▶ [Textauszug]:
══════════════════════════════
Stickstofflimitierung trotz Bacto Balance ?

  • Hallo Hans-Werner,


    ich benutze Bacto Balance seit ca. 9 Monaten. Die Polypenextraktion, insbesondere SPS, ist phänomenal. Meine Höchstdosierung liegt bei 3 ml bei 600 Liter Nettowassermenge.
    Mein Po4-Wert liegt gerade bei 0,08 und No3 ist nicht nachweisbar (beides mit Referenz von Gilbers überprüft).


    In letzter Zeit haben sich leider 2 Acanthastrea und 2 Blastomuss wellsi aufgelöst. Deshalb habe ich vorgestern Nitrat gemessen, mit dem Ergebnis von n.n.
══════════════════════════════
(Einträge zum Auffinden von Text und Elementen)

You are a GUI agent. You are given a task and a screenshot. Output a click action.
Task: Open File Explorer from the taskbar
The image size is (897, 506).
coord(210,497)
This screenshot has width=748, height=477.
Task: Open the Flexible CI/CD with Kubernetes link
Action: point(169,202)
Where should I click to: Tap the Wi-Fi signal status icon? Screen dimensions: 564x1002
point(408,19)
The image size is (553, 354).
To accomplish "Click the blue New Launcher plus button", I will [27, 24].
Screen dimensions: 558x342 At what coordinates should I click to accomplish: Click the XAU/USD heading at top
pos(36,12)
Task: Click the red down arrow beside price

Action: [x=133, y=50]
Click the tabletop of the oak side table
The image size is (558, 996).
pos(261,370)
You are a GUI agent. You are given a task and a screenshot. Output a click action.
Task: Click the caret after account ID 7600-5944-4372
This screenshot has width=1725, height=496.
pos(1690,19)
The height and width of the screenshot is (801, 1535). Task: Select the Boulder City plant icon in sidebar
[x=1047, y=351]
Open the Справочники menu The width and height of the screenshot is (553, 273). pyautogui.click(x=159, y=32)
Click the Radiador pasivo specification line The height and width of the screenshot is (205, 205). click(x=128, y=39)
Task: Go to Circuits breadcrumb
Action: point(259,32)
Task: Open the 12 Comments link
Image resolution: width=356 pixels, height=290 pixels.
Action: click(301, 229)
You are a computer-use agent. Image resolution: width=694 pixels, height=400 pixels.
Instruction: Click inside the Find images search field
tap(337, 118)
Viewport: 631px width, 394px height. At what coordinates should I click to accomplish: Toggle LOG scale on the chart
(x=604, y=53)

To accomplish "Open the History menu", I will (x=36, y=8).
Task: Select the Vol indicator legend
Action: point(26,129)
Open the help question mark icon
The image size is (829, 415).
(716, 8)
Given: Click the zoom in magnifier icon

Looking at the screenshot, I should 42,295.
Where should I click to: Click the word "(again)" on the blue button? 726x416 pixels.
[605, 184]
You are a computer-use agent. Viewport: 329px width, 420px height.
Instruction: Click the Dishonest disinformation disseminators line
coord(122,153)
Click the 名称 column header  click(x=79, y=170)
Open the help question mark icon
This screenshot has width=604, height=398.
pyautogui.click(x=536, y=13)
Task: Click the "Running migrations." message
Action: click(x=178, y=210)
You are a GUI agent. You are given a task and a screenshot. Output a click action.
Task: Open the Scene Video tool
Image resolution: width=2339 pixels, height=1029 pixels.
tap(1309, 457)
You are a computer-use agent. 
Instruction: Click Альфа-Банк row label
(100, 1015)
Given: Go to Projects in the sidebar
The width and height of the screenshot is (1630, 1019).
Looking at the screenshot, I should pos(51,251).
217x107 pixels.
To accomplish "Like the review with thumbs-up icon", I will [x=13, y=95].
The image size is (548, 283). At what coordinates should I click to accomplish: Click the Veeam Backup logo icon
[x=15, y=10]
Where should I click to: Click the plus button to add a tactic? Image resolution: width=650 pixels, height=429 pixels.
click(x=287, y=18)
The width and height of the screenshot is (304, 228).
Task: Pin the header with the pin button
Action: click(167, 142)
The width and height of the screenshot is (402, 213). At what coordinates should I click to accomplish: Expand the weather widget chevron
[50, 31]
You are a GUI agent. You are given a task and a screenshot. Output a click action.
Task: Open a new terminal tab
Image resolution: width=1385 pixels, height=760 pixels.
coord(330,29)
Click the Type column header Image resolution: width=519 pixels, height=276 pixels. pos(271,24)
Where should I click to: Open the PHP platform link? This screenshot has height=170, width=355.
══════════════════════════════
▶ [Die Aufgaben]:
[1] Kopiere aus dem Forumsbeitrag zu Bacto Balance wortgetreu den Abschnitt zwischen „In letzter Zeit“ und „Ergebnis von n.n.“, beide Stellen eingeschlossen.
[2] Führe den Forumsbeitrag zu Bacto Balance im Anschluss an seinen letzten Satz weiter.
Die Einträge spielen hierfür keine Rolle.

▶ [Lösungen]:
[1]
In letzter Zeit haben sich leider 2 Acanthastrea und 2 Blastomuss wellsi aufgelöst. Deshalb habe ich vorgestern Nitrat gemessen, mit dem Ergebnis von n.n.

[2]
    Daraufhin habe ich 2 ml "Stickstoff +" von Mrutzek in Wasser gegeben und kurz darauf haben sich die verbleibenden Acans richtig aufgebläht und standen
    wieder so gut da, wie zu der Zeit als Nitrat noch nachweisbar war.


    Frage: Kann es sein, dass die "neue" Dosierempfehlung nicht ausreicht, um Nitrat auf dem notwendigen Mindestlevel zu halten ? Was würdest Du mir empfehlen ?
    Bacto Balance-Dosierung erhöhen oder Stickstoff separat zudosieren ?


    Mein Becken besteht hauptsächlich aus Steinkorallen ist steht seit etwas mehr als einem Jahr ...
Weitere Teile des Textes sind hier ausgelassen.